Edward Tolman is credited with the introduction of the term cognitive map, using it in the title of his classic paper (1948). He described experiments in which rats were trained to follow a complex path involving numbers of turns and changes of direction to get to a food box. Subsequently in a test situation the trained path was blocked off and a variety of alternative paths provided. A large majority of the rats chose a path that headed very close to the true direct direction of the food box, and not one that was close to the original direction of the path on which they had been trained. On the basis of such data Tolman argued that the rat had "acquired not merely a strip-map . . . but, rather, a wider comprehensive map to the effect that the food was located in such and such a direction in the room" (p. 204).

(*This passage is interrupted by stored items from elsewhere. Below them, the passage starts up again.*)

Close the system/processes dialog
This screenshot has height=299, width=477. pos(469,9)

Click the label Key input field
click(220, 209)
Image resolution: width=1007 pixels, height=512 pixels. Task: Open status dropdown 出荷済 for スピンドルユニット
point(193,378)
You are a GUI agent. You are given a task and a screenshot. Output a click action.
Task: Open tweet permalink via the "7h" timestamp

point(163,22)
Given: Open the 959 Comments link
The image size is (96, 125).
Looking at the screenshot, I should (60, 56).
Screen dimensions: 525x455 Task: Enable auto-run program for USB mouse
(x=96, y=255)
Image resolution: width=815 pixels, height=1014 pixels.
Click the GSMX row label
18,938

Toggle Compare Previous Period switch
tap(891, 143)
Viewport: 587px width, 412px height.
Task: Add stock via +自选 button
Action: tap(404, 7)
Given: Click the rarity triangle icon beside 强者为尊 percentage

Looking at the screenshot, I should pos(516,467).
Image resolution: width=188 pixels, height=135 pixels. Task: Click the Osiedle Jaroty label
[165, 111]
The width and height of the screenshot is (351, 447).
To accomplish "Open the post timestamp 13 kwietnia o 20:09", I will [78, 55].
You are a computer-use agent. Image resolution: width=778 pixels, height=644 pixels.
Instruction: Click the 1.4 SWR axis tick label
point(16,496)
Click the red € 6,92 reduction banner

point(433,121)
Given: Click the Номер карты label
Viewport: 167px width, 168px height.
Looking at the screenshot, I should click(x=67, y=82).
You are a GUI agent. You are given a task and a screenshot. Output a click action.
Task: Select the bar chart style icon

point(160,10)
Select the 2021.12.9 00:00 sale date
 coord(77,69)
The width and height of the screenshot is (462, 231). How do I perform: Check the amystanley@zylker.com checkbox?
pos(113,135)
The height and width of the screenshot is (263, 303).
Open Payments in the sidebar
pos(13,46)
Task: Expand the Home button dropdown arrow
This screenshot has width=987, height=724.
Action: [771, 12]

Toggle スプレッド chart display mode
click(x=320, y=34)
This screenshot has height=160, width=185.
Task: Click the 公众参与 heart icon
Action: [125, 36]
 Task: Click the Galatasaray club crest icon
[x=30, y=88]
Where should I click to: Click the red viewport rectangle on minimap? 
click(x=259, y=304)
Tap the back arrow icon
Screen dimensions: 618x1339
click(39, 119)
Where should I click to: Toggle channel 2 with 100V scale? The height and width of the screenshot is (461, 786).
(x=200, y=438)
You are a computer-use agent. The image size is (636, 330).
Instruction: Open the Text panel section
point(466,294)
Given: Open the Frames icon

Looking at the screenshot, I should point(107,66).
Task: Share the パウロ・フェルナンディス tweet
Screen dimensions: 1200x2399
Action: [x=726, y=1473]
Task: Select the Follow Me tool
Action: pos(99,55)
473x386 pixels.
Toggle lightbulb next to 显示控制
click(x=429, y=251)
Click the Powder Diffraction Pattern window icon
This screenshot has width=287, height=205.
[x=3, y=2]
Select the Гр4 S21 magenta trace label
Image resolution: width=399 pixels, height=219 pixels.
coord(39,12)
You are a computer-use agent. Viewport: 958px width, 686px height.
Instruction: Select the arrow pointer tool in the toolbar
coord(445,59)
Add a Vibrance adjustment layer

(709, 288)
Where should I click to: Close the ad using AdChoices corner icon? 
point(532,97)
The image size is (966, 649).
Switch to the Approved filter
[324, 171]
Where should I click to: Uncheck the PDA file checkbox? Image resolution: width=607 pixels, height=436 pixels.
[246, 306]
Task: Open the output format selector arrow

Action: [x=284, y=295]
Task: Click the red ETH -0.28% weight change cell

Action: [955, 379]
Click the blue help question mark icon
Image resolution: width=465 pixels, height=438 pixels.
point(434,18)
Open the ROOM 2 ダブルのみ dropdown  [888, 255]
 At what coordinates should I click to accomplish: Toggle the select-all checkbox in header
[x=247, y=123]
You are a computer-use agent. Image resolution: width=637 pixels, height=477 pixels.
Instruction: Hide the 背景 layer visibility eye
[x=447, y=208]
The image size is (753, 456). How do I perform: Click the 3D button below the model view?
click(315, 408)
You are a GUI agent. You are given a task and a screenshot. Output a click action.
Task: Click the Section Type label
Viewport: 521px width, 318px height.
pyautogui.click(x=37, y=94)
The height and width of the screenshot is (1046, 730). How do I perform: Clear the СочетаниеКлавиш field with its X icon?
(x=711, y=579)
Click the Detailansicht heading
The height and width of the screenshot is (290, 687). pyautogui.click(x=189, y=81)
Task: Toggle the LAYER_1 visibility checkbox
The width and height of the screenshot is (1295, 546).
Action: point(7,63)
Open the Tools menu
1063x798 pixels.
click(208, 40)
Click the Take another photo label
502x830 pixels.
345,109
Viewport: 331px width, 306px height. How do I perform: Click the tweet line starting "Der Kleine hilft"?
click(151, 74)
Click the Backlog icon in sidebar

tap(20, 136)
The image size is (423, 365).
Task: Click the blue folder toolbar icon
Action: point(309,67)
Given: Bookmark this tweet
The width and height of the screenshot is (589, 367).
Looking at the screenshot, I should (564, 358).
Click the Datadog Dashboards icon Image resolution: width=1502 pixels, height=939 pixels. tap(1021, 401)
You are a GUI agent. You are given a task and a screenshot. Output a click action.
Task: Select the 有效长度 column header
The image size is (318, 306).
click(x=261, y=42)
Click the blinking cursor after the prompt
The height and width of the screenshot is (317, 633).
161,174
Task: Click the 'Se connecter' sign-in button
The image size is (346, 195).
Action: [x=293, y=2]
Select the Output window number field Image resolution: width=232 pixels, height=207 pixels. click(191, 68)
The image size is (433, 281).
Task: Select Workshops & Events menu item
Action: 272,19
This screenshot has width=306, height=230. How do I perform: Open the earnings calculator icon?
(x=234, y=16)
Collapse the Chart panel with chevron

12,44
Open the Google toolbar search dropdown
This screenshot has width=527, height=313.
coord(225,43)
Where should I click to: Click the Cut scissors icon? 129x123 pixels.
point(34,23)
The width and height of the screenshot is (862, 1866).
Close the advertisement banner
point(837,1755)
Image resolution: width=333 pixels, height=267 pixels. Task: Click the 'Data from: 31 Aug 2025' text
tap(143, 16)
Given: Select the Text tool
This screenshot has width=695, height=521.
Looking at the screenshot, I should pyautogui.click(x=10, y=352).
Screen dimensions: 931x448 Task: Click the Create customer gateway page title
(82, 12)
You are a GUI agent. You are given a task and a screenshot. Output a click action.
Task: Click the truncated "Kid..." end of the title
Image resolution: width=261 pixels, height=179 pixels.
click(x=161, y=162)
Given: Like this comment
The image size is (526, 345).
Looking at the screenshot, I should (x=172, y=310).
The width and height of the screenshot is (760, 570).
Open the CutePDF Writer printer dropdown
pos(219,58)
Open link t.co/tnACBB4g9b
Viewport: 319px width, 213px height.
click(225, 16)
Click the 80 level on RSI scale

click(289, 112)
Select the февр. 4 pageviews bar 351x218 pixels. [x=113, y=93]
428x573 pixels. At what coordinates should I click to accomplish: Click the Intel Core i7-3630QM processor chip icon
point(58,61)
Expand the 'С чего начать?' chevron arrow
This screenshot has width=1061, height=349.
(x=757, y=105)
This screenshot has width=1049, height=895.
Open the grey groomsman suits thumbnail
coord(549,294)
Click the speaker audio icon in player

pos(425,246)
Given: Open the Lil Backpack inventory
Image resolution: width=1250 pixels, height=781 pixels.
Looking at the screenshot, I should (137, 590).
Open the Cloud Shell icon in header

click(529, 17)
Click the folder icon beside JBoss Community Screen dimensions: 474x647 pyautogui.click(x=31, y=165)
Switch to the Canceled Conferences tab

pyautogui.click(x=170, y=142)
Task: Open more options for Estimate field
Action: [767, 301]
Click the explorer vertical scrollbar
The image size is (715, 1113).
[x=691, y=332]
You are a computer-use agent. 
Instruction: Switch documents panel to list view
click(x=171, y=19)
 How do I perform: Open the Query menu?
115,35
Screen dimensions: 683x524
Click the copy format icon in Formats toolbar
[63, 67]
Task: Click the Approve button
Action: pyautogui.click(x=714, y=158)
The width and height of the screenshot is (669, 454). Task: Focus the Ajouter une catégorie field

This concept of cognitive map has elicited considerable interest over the years since. Tolman's results seem to imply that animals or humans go beyond the information given when they go directly to a goal after having learned an indirect path. That conclusion is strongest when the spatial cues marking the goal location are not visible from the starting position. Rieser, Guth, and Hill (1986) reported a compelling experimental example of such behavior. Blindfolded observers learned the layout of objects in a room. They were trained specifically, and only, to walk without vision from a home base to each of three locations. Naturally they were also able to point from home base to the three locations quickly and accurately without vision. Furthermore, when they walked to any one of the locations, still without vision, they could point as rapidly and almost as accurately to the other two locations as they had from home base. As with Tolman's rats these observers seemed to have acquired knowledge of many of the spatial relations in a complex spatial layout from direct experience with only a small subset of those relations. In that sense they had acquired a cognitive map. More generally, two different criteria are often used to attribute to people maplike organization of spatial knowledge. One, as in the previous example, is when spatial inferences about the direction and distances among locations can be made without direct experience. The other is when it is possible to take mentally a different perspective on an entire spatial layout. This can be done by imagining oneself in a different position with respect to a layout (Hintzman, Odell, and Arndt 1981).

From where do such cognitive maps arise? One answer involves the specific kinds of experience one has with the particular spatial layout in question. For example, Thorndyke and Hayes-Roth (1982) compared observers' organization of spatial knowledge after studying a map of a large building and after experience in actually navigating around the building. They found that map experience led to more accurate estimation of the straight line or Euclidean distances between locations and understandably to better map drawing, whereas actual locomotion around the building led to more accurate route distance estimation and to more accurate judgments of the actual direction of locations from station points within the building. A second answer involves the nature of one's experience with spatial layouts in general. Thus congenitally blind observers who have never had visual experience show less maplike organization of their spatial knowledge than do sighted ones (or at least take longer to develop such organization). Why might this be? One hypothesis (Rieser et al. 1995) is that sighted persons have prolonged experience with optical flow patterns as they move about during their lives. The information from this optical stimulation specifies how the distance and direction of locations with respect to the observer change as they move. Sighted persons use that knowledge to keep track of even out-of-sight locations as they move. Blind persons without the optical flow experience do not do this as well, and, of course, all their locomotion involves moving with respect to out-of-sight locations.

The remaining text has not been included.